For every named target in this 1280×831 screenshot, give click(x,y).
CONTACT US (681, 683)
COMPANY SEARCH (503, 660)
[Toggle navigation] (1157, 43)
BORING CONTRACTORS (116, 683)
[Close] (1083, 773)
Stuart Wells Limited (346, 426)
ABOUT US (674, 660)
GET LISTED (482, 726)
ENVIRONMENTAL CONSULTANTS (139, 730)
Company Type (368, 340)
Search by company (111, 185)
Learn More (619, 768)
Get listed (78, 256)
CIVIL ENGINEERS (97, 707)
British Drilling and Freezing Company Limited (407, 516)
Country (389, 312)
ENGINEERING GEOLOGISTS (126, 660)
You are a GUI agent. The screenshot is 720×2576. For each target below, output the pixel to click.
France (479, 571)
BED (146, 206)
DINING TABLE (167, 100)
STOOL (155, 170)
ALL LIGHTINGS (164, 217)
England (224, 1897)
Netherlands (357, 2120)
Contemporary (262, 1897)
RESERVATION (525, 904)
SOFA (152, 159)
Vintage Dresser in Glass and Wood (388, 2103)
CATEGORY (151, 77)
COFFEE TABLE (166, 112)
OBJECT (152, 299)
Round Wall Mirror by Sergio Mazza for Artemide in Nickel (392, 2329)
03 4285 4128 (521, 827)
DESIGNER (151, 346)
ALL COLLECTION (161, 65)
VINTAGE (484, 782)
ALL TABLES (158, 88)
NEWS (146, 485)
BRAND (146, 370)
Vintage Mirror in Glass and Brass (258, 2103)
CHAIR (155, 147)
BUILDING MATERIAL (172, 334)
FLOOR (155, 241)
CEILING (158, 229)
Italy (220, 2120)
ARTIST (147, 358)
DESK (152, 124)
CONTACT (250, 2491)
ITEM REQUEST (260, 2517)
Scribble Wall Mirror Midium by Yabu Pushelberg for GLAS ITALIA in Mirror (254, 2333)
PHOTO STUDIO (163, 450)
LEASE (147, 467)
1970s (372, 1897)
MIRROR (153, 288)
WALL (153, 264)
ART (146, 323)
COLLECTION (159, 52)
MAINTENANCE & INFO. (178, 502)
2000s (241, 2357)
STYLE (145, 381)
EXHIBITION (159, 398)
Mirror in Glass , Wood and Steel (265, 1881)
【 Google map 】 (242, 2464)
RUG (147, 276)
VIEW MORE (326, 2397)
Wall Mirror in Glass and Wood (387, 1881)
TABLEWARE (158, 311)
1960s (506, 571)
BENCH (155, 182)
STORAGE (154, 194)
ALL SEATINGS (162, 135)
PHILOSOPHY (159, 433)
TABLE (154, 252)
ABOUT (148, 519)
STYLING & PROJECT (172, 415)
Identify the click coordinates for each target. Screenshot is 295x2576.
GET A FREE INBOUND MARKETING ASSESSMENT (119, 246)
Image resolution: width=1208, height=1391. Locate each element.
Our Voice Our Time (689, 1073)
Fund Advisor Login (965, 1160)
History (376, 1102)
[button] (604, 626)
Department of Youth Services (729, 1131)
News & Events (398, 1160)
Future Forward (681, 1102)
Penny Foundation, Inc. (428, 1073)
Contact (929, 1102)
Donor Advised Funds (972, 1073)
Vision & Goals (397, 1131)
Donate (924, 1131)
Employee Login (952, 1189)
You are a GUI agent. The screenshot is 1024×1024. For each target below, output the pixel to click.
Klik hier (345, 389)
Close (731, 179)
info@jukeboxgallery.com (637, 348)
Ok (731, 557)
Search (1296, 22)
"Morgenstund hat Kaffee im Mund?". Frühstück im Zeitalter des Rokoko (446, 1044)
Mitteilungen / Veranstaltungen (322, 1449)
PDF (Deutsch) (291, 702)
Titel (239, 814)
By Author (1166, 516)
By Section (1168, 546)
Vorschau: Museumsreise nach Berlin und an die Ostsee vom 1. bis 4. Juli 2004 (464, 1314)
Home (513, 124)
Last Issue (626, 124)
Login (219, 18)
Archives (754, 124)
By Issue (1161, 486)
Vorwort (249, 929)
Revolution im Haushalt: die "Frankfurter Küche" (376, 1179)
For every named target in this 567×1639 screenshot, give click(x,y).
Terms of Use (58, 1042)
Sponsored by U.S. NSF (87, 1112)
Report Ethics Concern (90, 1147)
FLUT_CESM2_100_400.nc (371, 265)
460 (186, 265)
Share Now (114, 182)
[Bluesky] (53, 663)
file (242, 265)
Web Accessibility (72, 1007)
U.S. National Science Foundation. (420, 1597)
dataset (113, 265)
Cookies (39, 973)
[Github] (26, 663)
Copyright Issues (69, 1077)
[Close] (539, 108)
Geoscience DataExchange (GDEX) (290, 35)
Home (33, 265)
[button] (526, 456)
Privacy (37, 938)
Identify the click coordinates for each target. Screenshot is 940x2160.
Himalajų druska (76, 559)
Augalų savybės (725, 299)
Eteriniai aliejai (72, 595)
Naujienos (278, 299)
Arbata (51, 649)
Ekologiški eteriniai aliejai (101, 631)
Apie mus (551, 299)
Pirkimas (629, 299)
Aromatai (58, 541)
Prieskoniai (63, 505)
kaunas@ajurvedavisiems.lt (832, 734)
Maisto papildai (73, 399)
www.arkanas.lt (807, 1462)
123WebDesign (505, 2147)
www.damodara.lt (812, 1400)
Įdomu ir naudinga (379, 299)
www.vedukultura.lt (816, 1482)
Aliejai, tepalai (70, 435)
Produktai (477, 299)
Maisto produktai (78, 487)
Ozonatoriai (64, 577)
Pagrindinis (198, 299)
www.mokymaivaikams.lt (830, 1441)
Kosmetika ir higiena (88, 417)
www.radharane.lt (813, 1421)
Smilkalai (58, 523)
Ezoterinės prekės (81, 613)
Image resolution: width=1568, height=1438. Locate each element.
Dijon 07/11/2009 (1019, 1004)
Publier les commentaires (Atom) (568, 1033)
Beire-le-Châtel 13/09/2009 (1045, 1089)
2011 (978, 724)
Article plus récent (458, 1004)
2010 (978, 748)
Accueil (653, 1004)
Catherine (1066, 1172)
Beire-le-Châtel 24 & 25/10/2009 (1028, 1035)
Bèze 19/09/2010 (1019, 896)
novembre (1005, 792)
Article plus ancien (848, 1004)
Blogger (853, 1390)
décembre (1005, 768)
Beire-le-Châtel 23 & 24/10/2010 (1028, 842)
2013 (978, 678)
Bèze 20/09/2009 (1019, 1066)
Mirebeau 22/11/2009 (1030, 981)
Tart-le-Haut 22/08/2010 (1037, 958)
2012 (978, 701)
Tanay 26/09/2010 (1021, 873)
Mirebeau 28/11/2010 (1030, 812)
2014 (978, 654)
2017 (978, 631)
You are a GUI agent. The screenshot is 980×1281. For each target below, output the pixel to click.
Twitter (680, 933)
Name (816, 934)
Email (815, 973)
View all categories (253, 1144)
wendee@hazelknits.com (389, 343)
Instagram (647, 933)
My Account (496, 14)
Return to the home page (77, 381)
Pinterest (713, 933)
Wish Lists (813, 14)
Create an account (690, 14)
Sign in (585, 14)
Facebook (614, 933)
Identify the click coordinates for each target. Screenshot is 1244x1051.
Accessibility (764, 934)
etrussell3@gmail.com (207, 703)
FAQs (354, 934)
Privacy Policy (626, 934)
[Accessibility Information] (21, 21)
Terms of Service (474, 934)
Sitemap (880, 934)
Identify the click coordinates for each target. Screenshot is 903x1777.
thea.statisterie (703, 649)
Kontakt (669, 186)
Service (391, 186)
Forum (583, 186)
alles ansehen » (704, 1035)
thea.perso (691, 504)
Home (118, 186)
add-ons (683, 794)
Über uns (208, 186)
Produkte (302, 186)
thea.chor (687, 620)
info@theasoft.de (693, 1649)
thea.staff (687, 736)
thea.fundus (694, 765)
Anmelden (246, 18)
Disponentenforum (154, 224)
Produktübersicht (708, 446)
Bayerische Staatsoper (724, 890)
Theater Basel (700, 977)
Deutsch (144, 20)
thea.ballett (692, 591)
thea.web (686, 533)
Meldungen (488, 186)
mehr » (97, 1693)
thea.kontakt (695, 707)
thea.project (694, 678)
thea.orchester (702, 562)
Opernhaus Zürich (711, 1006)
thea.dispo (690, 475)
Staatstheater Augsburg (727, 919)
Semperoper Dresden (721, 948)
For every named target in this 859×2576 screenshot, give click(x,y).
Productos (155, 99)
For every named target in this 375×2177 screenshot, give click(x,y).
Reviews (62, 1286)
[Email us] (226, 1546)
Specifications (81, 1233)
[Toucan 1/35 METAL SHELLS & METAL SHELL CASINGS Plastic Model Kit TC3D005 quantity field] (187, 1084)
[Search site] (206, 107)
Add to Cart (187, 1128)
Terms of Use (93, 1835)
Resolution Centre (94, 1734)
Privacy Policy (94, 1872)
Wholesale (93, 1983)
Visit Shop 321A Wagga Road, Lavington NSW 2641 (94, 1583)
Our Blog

Direction
Can you convert the stretch of the listing above, from its first line through the line containing "ABOUT (148, 519)", into a JSON list of strings with one string per line and no blank lines?

Response to this exercise
[
  "For every named target in this 1280×831 screenshot, give click(x,y).",
  "CONTACT US (681, 683)",
  "COMPANY SEARCH (503, 660)",
  "[Toggle navigation] (1157, 43)",
  "BORING CONTRACTORS (116, 683)",
  "[Close] (1083, 773)",
  "Stuart Wells Limited (346, 426)",
  "ABOUT US (674, 660)",
  "GET LISTED (482, 726)",
  "ENVIRONMENTAL CONSULTANTS (139, 730)",
  "Company Type (368, 340)",
  "Search by company (111, 185)",
  "Learn More (619, 768)",
  "Get listed (78, 256)",
  "CIVIL ENGINEERS (97, 707)",
  "British Drilling and Freezing Company Limited (407, 516)",
  "Country (389, 312)",
  "ENGINEERING GEOLOGISTS (126, 660)",
  "You are a GUI agent. The screenshot is 720×2576. For each target below, output the pixel to click.",
  "France (479, 571)",
  "BED (146, 206)",
  "DINING TABLE (167, 100)",
  "STOOL (155, 170)",
  "ALL LIGHTINGS (164, 217)",
  "England (224, 1897)",
  "Netherlands (357, 2120)",
  "Contemporary (262, 1897)",
  "RESERVATION (525, 904)",
  "SOFA (152, 159)",
  "Vintage Dresser in Glass and Wood (388, 2103)",
  "CATEGORY (151, 77)",
  "COFFEE TABLE (166, 112)",
  "OBJECT (152, 299)",
  "Round Wall Mirror by Sergio Mazza for Artemide in Nickel (392, 2329)",
  "03 4285 4128 (521, 827)",
  "DESIGNER (151, 346)",
  "ALL COLLECTION (161, 65)",
  "VINTAGE (484, 782)",
  "ALL TABLES (158, 88)",
  "NEWS (146, 485)",
  "BRAND (146, 370)",
  "Vintage Mirror in Glass and Brass (258, 2103)",
  "CHAIR (155, 147)",
  "BUILDING MATERIAL (172, 334)",
  "FLOOR (155, 241)",
  "CEILING (158, 229)",
  "Italy (220, 2120)",
  "ARTIST (147, 358)",
  "DESK (152, 124)",
  "CONTACT (250, 2491)",
  "ITEM REQUEST (260, 2517)",
  "Scribble Wall Mirror Midium by Yabu Pushelberg for GLAS ITALIA in Mirror (254, 2333)",
  "PHOTO STUDIO (163, 450)",
  "LEASE (147, 467)",
  "1970s (372, 1897)",
  "MIRROR (153, 288)",
  "WALL (153, 264)",
  "ART (146, 323)",
  "COLLECTION (159, 52)",
  "MAINTENANCE & INFO. (178, 502)",
  "2000s (241, 2357)",
  "STYLE (145, 381)",
  "EXHIBITION (159, 398)",
  "Mirror in Glass , Wood and Steel (265, 1881)",
  "【 Google map 】 (242, 2464)",
  "RUG (147, 276)",
  "VIEW MORE (326, 2397)",
  "Wall Mirror in Glass and Wood (387, 1881)",
  "TABLEWARE (158, 311)",
  "1960s (506, 571)",
  "BENCH (155, 182)",
  "STORAGE (154, 194)",
  "ALL SEATINGS (162, 135)",
  "PHILOSOPHY (159, 433)",
  "TABLE (154, 252)",
  "ABOUT (148, 519)"
]